%%

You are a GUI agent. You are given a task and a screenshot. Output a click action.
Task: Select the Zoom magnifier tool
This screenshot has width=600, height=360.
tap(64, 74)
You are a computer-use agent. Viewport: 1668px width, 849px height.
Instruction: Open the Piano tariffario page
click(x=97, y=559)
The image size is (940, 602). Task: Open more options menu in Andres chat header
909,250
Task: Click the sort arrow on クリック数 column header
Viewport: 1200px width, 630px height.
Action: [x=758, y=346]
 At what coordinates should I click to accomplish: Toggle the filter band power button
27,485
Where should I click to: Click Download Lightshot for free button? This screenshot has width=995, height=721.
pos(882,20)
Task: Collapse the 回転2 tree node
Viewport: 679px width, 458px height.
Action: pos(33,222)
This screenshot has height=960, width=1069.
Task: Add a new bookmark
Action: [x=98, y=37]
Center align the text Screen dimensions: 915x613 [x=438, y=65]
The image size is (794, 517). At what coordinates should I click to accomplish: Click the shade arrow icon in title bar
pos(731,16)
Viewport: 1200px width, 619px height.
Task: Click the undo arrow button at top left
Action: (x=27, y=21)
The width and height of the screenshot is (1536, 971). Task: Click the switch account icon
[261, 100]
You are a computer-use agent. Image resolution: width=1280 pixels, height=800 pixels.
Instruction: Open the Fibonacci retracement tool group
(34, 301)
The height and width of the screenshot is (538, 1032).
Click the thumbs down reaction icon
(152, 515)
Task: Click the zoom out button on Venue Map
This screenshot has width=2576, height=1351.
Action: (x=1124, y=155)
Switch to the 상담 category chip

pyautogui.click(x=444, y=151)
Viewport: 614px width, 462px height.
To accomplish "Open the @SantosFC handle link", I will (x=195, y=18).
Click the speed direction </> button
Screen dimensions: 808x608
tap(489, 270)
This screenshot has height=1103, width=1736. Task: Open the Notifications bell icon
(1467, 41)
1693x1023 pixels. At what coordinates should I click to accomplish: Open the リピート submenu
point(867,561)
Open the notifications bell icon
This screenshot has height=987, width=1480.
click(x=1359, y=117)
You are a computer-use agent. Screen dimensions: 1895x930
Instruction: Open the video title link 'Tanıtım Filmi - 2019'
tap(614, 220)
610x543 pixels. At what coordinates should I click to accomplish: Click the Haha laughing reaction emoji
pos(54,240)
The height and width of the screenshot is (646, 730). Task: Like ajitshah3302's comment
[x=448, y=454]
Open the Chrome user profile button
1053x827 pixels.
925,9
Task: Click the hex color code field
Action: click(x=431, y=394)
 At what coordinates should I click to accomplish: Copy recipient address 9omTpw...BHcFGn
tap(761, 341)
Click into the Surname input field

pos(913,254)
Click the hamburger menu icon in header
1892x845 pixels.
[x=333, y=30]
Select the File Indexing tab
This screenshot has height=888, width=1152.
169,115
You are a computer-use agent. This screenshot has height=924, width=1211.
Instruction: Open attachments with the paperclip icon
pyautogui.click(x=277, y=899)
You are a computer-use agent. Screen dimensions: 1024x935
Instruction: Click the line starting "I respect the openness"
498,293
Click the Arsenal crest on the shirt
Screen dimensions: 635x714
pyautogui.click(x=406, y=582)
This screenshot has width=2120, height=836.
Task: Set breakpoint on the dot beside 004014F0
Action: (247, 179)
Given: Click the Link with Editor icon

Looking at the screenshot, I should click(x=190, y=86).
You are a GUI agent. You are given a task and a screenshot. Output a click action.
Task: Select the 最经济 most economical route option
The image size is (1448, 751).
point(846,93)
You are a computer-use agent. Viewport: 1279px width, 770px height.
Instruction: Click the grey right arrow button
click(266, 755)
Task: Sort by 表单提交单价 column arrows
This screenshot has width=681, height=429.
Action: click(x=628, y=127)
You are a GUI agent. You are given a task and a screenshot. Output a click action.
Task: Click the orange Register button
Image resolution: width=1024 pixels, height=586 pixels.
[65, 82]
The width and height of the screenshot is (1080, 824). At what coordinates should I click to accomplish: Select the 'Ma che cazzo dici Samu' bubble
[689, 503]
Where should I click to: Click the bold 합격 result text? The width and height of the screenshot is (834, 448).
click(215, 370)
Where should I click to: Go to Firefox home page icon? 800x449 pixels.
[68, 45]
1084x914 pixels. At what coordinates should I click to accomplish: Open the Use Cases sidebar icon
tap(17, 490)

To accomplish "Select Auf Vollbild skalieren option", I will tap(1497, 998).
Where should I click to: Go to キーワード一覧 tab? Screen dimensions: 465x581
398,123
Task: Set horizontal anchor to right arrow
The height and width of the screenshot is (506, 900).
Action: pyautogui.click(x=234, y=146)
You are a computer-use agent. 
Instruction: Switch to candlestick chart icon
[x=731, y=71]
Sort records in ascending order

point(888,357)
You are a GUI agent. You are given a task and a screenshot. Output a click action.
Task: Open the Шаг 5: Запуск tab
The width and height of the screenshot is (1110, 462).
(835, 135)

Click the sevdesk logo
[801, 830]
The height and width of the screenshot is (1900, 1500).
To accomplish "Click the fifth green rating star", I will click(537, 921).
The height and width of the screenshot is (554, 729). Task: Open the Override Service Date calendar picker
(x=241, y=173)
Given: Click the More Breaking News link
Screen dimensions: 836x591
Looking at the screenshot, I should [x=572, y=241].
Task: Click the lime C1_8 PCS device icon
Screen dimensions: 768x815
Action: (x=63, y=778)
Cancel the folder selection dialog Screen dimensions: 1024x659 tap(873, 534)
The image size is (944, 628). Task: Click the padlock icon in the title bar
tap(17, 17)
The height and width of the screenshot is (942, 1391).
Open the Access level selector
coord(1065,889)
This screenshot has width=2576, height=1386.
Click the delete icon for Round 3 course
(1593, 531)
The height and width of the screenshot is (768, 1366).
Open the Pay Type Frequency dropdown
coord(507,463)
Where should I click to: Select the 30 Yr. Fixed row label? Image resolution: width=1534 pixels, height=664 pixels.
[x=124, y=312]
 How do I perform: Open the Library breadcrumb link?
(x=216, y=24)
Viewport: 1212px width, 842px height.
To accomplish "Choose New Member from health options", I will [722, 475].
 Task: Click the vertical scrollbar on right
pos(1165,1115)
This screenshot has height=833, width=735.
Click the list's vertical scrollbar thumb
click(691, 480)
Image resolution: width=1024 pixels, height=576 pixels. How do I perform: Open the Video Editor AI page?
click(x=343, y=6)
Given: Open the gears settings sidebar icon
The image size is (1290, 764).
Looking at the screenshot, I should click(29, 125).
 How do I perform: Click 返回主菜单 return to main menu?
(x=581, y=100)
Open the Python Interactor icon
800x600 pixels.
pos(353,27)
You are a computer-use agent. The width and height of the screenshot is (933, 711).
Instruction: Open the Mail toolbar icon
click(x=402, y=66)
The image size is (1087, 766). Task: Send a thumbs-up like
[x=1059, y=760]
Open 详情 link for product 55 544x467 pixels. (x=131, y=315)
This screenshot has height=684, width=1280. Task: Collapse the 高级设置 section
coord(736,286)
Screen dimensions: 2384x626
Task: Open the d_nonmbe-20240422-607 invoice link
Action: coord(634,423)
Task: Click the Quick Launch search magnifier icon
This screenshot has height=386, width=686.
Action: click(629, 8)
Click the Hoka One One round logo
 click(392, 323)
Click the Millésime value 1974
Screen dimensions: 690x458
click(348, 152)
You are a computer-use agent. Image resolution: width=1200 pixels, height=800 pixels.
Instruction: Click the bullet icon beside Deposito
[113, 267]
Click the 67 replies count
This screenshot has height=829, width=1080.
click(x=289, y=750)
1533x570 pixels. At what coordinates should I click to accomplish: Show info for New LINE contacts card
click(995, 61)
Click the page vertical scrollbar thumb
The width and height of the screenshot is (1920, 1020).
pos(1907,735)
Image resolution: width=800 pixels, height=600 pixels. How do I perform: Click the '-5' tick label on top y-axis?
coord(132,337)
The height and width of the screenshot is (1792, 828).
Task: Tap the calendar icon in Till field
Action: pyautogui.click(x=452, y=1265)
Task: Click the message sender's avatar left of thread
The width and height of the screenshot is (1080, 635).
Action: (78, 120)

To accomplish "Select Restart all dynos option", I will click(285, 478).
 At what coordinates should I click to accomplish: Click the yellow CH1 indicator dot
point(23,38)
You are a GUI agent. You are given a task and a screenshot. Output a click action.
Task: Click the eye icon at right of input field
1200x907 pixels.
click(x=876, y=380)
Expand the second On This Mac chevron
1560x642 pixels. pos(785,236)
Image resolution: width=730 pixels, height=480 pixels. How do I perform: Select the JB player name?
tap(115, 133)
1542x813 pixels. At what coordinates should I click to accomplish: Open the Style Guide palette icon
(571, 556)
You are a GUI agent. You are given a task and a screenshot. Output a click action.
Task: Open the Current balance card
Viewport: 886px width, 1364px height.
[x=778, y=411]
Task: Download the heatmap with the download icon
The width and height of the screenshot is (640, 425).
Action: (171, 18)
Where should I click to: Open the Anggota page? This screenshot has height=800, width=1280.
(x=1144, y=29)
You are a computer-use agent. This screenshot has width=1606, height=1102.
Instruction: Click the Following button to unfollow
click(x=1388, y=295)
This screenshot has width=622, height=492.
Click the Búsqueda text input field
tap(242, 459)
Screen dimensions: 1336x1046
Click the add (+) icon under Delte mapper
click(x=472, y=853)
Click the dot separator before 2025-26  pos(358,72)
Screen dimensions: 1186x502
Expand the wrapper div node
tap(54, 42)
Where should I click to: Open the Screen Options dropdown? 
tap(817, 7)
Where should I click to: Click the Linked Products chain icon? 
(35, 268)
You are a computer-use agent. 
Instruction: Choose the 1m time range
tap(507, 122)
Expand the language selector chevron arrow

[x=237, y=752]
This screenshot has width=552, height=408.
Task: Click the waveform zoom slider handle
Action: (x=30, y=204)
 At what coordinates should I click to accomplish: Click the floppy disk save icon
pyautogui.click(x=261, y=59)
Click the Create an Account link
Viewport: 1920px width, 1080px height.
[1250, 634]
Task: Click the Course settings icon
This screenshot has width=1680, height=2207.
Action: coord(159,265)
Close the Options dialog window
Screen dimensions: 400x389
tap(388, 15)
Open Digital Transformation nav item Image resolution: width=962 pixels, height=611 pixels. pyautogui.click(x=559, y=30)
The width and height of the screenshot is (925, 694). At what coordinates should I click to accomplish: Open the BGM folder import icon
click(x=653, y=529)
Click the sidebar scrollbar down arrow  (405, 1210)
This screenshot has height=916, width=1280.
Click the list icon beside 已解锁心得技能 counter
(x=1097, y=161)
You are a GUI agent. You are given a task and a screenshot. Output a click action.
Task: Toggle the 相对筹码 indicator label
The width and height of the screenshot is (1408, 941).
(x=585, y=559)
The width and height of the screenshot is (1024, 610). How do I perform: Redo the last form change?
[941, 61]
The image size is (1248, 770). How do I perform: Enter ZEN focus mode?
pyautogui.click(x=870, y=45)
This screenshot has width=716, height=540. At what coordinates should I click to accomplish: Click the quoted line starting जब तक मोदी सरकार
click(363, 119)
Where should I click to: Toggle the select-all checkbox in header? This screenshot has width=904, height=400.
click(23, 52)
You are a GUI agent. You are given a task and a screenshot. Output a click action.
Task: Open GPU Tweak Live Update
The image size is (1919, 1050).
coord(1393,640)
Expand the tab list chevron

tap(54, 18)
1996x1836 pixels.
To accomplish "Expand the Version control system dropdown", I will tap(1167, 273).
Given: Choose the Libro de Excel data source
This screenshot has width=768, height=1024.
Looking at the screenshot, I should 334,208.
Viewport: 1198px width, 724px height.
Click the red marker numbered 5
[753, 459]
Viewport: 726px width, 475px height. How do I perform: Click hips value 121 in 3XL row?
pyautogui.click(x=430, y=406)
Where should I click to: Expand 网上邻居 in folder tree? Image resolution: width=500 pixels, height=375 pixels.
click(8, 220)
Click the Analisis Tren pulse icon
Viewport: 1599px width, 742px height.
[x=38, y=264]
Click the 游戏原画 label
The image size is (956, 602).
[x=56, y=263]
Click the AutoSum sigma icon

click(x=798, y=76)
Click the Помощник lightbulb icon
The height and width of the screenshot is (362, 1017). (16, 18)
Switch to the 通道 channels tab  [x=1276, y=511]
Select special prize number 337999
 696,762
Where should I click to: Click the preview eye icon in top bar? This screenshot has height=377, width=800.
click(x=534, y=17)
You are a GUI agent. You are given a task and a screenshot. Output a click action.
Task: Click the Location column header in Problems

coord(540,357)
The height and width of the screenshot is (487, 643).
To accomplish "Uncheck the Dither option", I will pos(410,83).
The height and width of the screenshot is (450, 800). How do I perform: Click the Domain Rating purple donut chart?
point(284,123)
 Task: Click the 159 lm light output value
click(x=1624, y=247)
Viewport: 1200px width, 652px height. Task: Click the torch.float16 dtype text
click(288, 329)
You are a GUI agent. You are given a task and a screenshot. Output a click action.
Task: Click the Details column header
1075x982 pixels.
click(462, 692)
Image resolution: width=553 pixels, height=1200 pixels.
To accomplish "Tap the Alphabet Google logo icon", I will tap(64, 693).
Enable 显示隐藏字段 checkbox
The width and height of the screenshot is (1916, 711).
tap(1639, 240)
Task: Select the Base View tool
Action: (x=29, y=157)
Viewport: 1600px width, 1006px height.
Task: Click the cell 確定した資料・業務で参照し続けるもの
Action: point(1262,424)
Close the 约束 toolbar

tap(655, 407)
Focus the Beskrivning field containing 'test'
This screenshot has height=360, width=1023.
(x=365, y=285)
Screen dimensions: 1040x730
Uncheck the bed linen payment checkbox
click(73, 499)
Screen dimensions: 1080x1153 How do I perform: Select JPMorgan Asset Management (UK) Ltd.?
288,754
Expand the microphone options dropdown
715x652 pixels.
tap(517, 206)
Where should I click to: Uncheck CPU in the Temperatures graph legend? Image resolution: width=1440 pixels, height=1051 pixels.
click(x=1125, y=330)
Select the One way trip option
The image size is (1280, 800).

%%

### Required action
Begin with the line holding "Screen dimensions: 1080x1153" and end with the last line of the material. Copy all of them exactly.

### Answer area
Screen dimensions: 1080x1153 How do I perform: Select JPMorgan Asset Management (UK) Ltd.?
288,754
Expand the microphone options dropdown
715x652 pixels.
tap(517, 206)
Where should I click to: Uncheck CPU in the Temperatures graph legend? Image resolution: width=1440 pixels, height=1051 pixels.
click(x=1125, y=330)
Select the One way trip option
The image size is (1280, 800).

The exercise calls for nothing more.